> DATASET RECORDS
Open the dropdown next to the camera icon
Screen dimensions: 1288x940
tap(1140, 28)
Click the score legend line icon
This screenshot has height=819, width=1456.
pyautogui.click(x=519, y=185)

> YOUR GOAL
Retype the entries shown above. Keep every word exactly as it is.

> THE ANSWER
Open the dropdown next to the camera icon
Screen dimensions: 1288x940
tap(1140, 28)
Click the score legend line icon
This screenshot has height=819, width=1456.
pyautogui.click(x=519, y=185)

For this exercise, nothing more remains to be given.